The options available to a policyholder could be added to his/her own auto insurance policy: 1) Uninsured motorist coverage, or 2) Underinsured motorist coverage
Option 1: This would provide the policyholder with coverage for a full range of accident-linked losses.
Some states require all holders of an auto insurance policy to invest in an uninsured motorist option.
That option’s coverage ensures reimbursement for the following losses:
—Pain and suffering
The same option covers both the driver and the vehicle’s occupants.
Injury Lawyers in Ottawa knows that it also covers members of the policyholder’s household, if any one of them should get hit by a car while walking or while riding a bicycle.
Could option 1 be used in any case where the policyholder’s vehicle was the target of a hit-and-run driver? That would not be possible in every state. In some states the driver that has purchased the uninsured motorist option can only use it in situations where the identity of the uninsured motorist has been established.
Option 2: That option would be used when the liability insurance of the responsible driver had failed to cover either the other party’s medical bills, or the pain and suffering.
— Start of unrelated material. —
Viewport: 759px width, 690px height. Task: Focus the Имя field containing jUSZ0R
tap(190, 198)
Could someone that had purchased such an option make a claim against his/her own car insurance company? Yes, but the policyholder would have to realize that the insurance company could only cover the policyholder’s losses up to the policy’s limit, which should be stated in the policy’s terms.
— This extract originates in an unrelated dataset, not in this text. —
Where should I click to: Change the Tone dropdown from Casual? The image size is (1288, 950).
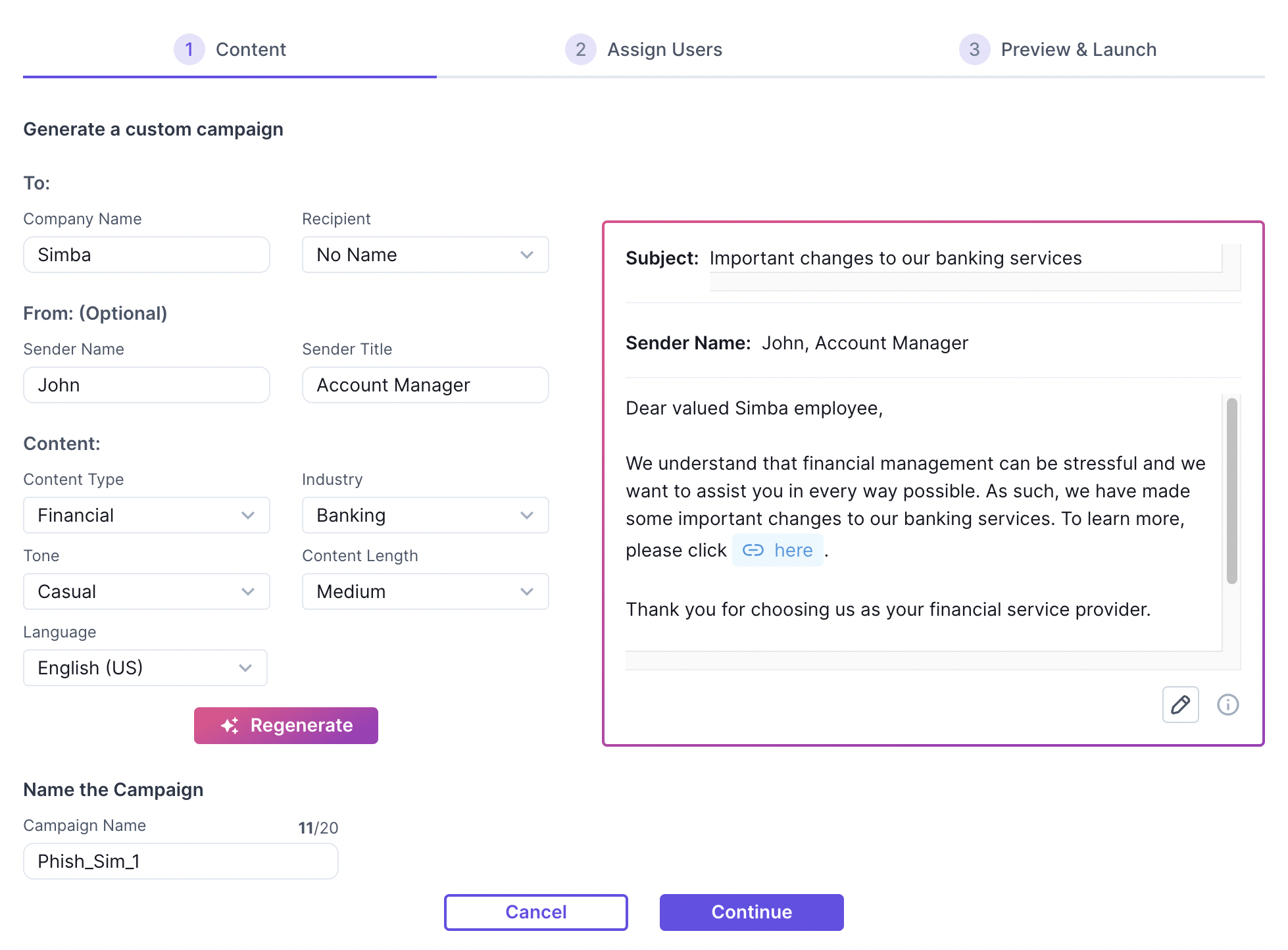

Does a policyholder that has thought about buying the underinsured motorist option have to deal with any other restrictions? Yes, the policy limits on an underinsured option cannot be greater than the limits on the policyholder’s comprehensive policy.
Insurance companies added that restriction, after consumers discovered that the price of the underinsured motorist option was less than the price of the traditional comprehensive policy. Some consumers tried to purchase the option, in order to use it as a substitute for the comprehensive coverage.
Would the holder of an uninsured option or an underinsured option ever need the services of a lawyer?
Any one of the option-holding policyholders could need a lawyer’s services, if questions were to arise, in connection to an accident that had involved an uninsured motorist or an underinsured motorist. The adjusters in any one of the policyholders’ own insurance companies might question the reports about the nature or extent of the claimed injuries.
If the occupant of an underinsured vehicle were to get insured during the course of a collision, he/she might seek help from a lawyer, in order to find someone that could be held at least partly responsible for his/her injury. The occupant’s lawyer might seek money from the holder of option number 2.